[Begin Dataset rows]

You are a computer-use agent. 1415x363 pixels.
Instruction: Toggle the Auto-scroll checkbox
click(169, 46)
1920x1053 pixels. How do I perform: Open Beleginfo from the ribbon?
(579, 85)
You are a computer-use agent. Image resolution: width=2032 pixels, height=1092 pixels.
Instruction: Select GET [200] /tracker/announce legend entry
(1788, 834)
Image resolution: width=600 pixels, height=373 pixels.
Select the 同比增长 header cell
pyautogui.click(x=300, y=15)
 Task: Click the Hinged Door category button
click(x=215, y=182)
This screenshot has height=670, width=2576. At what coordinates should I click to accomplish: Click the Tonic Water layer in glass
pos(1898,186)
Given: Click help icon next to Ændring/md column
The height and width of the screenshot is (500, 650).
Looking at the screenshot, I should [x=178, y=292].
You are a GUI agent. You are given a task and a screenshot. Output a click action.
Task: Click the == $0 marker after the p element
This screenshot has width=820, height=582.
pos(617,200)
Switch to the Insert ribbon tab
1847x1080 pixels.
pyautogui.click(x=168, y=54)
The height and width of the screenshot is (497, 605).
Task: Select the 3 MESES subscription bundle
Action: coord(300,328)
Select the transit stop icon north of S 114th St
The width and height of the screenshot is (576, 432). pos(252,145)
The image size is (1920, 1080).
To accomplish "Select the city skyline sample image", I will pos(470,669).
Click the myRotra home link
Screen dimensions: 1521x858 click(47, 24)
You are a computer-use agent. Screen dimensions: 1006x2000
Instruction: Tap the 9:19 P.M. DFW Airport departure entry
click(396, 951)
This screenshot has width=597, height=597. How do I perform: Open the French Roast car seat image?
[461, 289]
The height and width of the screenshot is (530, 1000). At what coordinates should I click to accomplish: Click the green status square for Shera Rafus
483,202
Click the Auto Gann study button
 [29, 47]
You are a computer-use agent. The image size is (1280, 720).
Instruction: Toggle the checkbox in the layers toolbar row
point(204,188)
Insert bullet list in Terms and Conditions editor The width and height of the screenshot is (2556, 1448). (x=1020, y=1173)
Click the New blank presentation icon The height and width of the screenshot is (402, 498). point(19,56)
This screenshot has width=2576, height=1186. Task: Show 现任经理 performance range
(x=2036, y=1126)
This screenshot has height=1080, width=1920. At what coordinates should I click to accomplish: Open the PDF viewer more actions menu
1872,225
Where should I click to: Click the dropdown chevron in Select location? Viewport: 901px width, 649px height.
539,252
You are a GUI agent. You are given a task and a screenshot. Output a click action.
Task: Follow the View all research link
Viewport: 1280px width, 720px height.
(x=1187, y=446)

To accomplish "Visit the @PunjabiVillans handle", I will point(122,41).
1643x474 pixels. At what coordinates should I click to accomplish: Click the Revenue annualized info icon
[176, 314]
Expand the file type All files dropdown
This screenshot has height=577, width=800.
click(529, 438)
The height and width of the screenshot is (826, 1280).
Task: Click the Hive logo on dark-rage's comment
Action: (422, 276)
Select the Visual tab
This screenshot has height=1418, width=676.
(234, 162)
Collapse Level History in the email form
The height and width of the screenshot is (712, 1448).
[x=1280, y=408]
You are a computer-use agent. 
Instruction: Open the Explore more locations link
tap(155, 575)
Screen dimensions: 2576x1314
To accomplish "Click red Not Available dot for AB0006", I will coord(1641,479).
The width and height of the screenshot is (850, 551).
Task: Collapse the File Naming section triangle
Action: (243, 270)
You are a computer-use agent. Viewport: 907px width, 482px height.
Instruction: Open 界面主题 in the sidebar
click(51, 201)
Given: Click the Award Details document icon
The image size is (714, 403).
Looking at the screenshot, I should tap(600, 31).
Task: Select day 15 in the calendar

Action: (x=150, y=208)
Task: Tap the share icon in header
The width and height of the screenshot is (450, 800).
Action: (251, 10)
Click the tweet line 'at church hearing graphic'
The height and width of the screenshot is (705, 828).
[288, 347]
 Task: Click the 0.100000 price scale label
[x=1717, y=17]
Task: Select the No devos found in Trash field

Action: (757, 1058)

[End Dataset rows]

Rename "calendar" to "date picker" in the part of the listing that opens with the line containing "You are a computer-use agent. Viewport: 907px" and closes with the line containing "Action: (x=150, y=208)", and give back only those lines with nothing else altered.

You are a computer-use agent. Viewport: 907px width, 482px height.
Instruction: Open 界面主题 in the sidebar
click(51, 201)
Given: Click the Award Details document icon
The image size is (714, 403).
Looking at the screenshot, I should tap(600, 31).
Task: Select day 15 in the date picker

Action: (x=150, y=208)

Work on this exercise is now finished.